Turning shipping containers into COVID-19 hospital wards
An international team of designers, engineers and medical professionals has invented mobile intensive care units for COVID-19 patients built inside shipping containers. Easy and fast to deploy, they offer a safe alternative to hospital tents. Read More
Some pictures become symbols because they record a reality it would otherwise be impossible to imagine. The pictures taken of New York City’s Central Park during the first wave of the COVID-19 pandemic are burned into the public memory.
As hospitals quickly hit capacity, a field hospital was set up on the green fields of New Yorkers’ favorite recreational area.
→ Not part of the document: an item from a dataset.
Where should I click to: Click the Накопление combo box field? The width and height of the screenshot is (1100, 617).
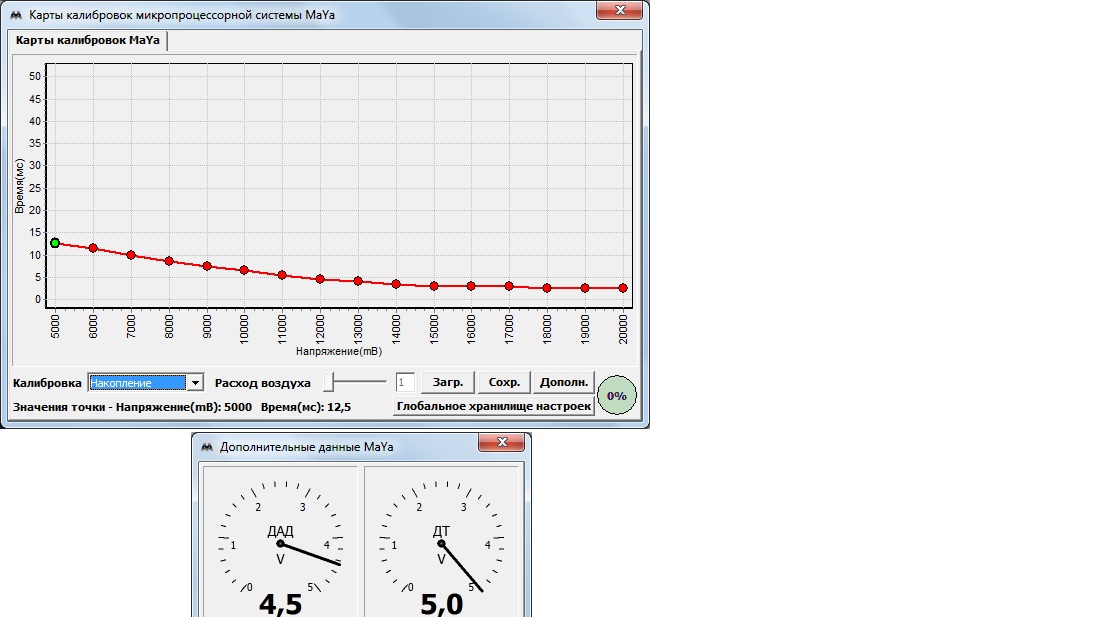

It would be hard to find another image that better captures the horror of the pandemic than the doctors and health-care workers covered head-to-toe in PPEs fighting to save the lives of the deathly ill in this beloved park. Many would later succumb to virus themselves.
After a two-months battle, numbers finally began dropping and the state of emergency ended, for the time being at least. The tents were cleaned, taken down and packed away. Hospitals had enough capacity to care for all the patients again; the first huge COVID-19 wave had passed. That is typical of a pandemic: it comes in waves and can overwhelm the health-care system quite suddenly, only to retreat a few weeks later.
Globally, countries and communities began preparing to meet a wave of their own. The central challenge was how to get proper health care up and running as quickly as possible. Most communities focused on field hospitals. But treating coronavirus patients takes more than just intensive care beds and respirators. Negative pressure rooms are essential to keeping the virus from spreading beyond a patient’s room and also pretty impossible to set up inside a tent thrown up during an emergency.
Open-source intensive care unit
In Europe, Northern Italy was the first area to be hit particularly hard by the pandemic. Here is where a new idea was born; a clever way to solve some of the problems associated with temporary treatment rooms: mobile hospital wards built inside shipping containers, known as “connected units for respiratory ailments” or CURA, easy to transport and fast to deploy. Outfitted with two ICU beds, biocontainment equipment, ventilators, monitors, intravenous fluid stands and syringe drivers, each six-meter-long intermodal shipping container can hold an entire intensive care unit for two COVID-19 patients.
An international team of designers, engineers and medical professionals worked together to develop the concept. These included the Turin-based Carlo Ratti design studio and Milan architect Italo Rota, the MIT Senseable City Lab, Jacobs Engineering and health-tech giant Philips, to name just a few. “CURA can be mounted and moved much faster than any other type of ICU structure,” designer Carlo Ratti explains. “It comes fully equipped and only needs to be connected to power and other utilities. A tent hospital, for example, requires more time, as all of the medical equipment needs to be mounted on site.” CURA is also safer than a tent and complies with the same safety standards as an indoor hospital isolation ward. The solid walls of the container ensure that no air is exchanged with the outside world and an extractor creates negative pressure inside the room.
“CURA can be mounted and moved much faster than any other type of ICU structure.”
The designers say that one of their main goals was to make sure there was as much freedom of movement for doctors inside the limited space to make sure medical personnel can intubate patients. They also added a large window to each of the long sides so doctors and relatives on the outside could observe patients and the monitors tracking their vital signs.
Treating patients in CURA in Italy
The first CURA prototype is already out for field testing and COVID-19 patients have been treated in a CURA container installed in Northern Italy since April 2020. As the Piedmont region has been severely affected by COVID-19, Italian health authorities decided to set up a temporary hospital in a former industrial complex in the city of Turin. The 8,900 square meter plot now offers more than 90 beds – mainly for corona patients in sub-intensive care – as well as one CURA ICU unit for up to two patients who need intensive care. “Since it was installed at the makeshift hospital in Turin in April, the doctors there have been extremely pleased with it,” Ratti says.
In future, entire temporary hospitals could even be built from CURA containers, according to the developers’ plans. The individual pods can be connected to one another using inflatable tubes, creating interconnected structures of more than 40 beds as needed. Even an expanded unit, a container that could hold four intensive care beds or serve as operating theatre, could be added.
The CURA development team released the open source plans for converting containers as soon as they were done. Since then, people in other parts of the world have worked on and improved them. The CURA community shares the results on Instagram, showing ICUs set up and ready for operation in the United Arab Emirates and Canada, for example. “Beyond the UAE and Canada, we are aware of other initiatives in the US, Qatar and the UK,” Ratti says. “What makes us really proud of CURA is that it is a flexible solution, so it can be used in many different places, supporting medical personnel in any kind of situation.” There might be one downside if it is to be used for other purposes though: CURA’s compactness. “A plus in terms of outdoor space utilization, it leads to relatively limited indoor dimensions compared to standard hospitals. CURA is optimized for COVID-19 patients but might be too small for some other types of ICU procedures.”